Problem to solve >> Rewrite the entries from the line with "This screenshot has" to the line with "The image size is (1366, 768)." as a numbered list, skipping any blank lines. Leave the pictures out.

Records for the task >>
************

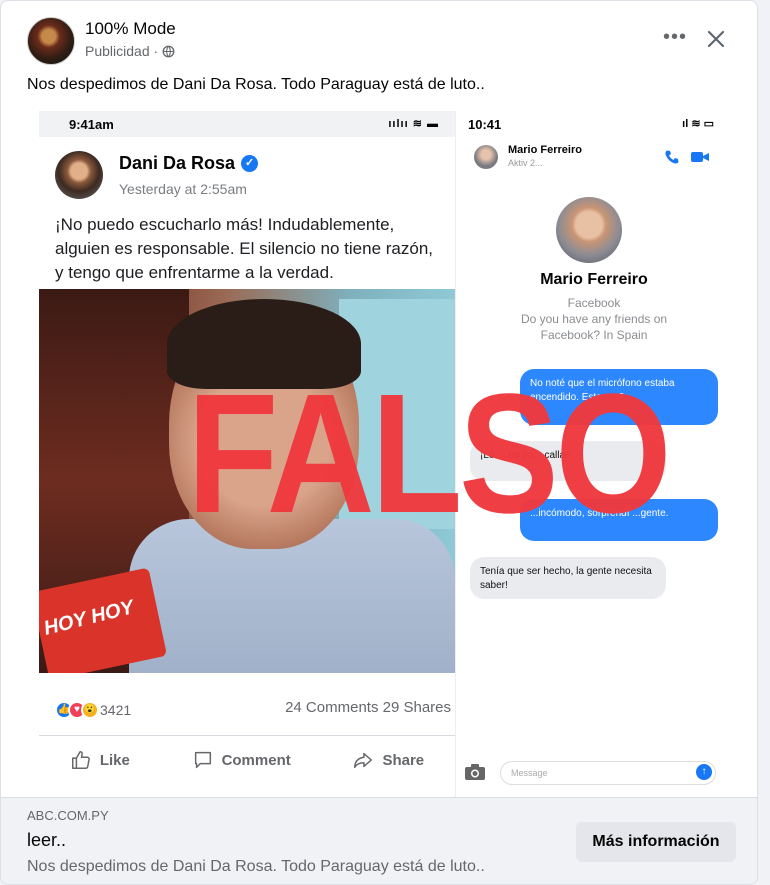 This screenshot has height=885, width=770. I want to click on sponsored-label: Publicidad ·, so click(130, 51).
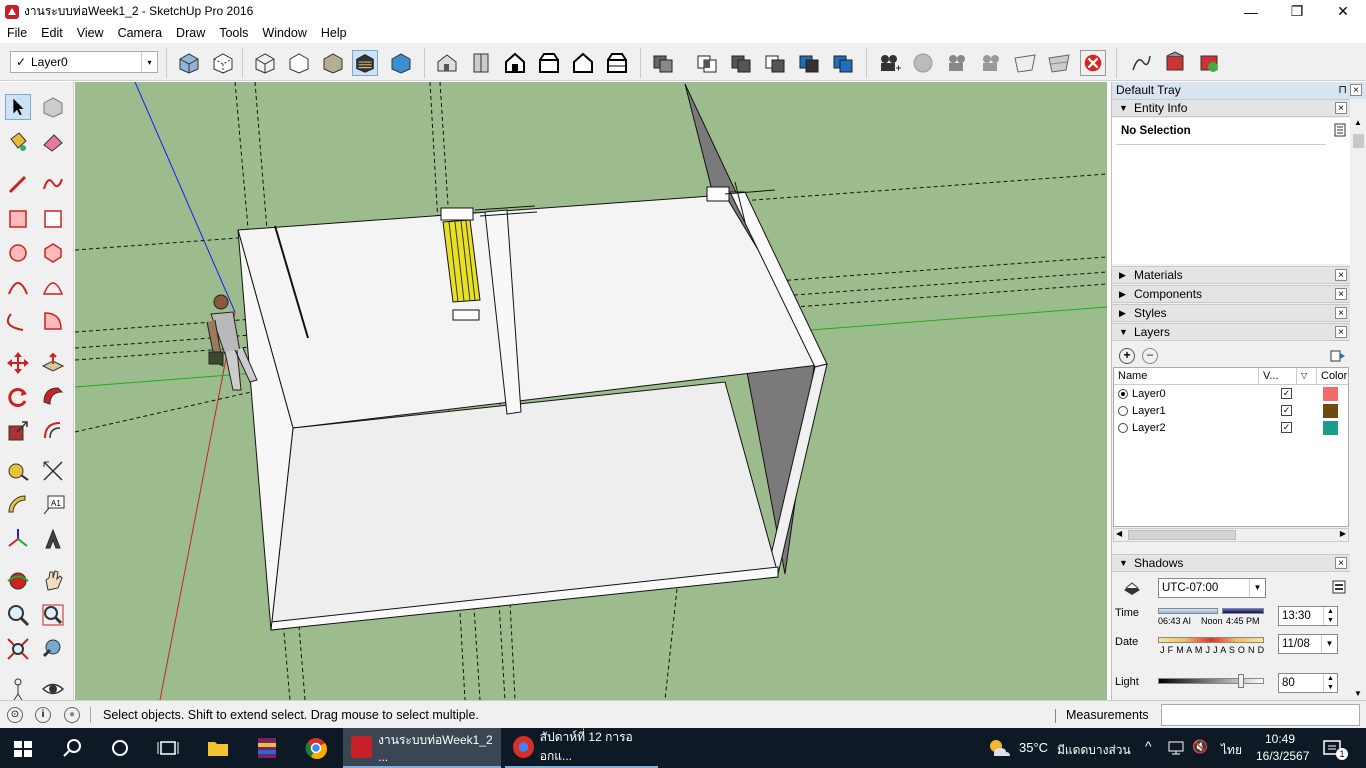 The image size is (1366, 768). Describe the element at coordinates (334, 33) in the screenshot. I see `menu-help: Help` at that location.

************

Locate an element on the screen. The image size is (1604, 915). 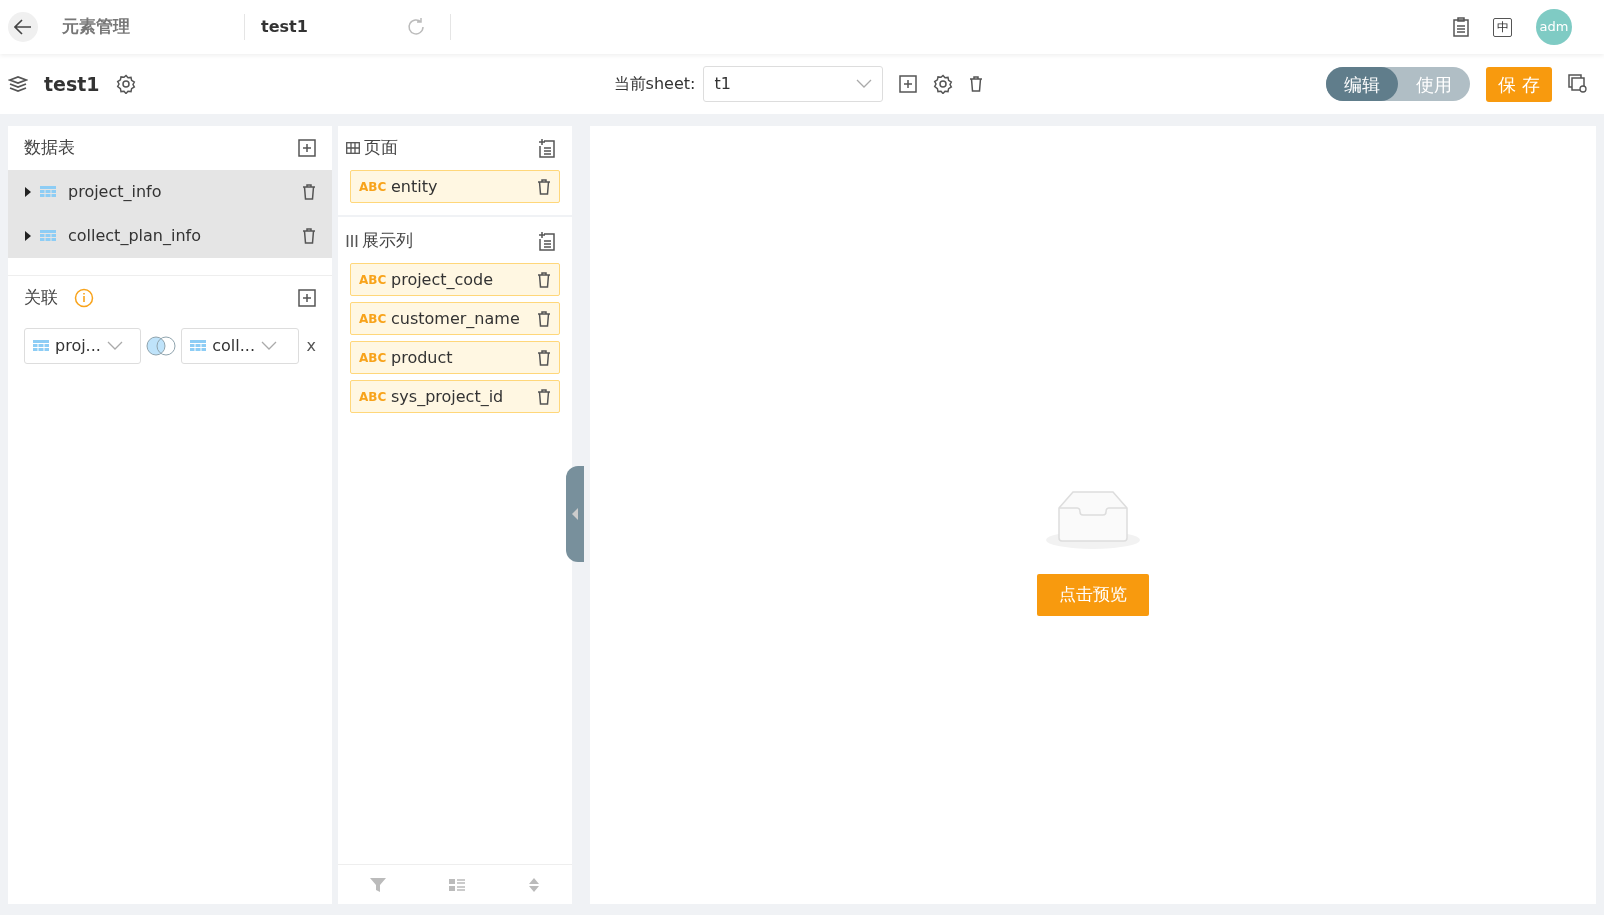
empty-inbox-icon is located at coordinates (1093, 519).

************

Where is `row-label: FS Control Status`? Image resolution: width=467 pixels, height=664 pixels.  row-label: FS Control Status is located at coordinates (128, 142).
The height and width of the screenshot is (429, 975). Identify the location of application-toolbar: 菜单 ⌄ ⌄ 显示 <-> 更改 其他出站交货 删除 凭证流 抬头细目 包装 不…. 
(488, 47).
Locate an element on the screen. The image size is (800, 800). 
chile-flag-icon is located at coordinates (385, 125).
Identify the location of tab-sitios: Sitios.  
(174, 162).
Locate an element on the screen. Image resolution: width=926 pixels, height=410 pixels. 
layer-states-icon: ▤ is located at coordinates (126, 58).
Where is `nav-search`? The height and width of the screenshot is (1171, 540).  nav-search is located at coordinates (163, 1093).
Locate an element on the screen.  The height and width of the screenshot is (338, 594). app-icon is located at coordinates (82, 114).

************

Task output >>
1.  This screenshot has height=885, width=770. I want to click on sponsored-label: Publicidad ·, so click(130, 51).
2.  The image size is (1366, 768). Describe the element at coordinates (334, 33) in the screenshot. I see `menu-help: Help` at that location.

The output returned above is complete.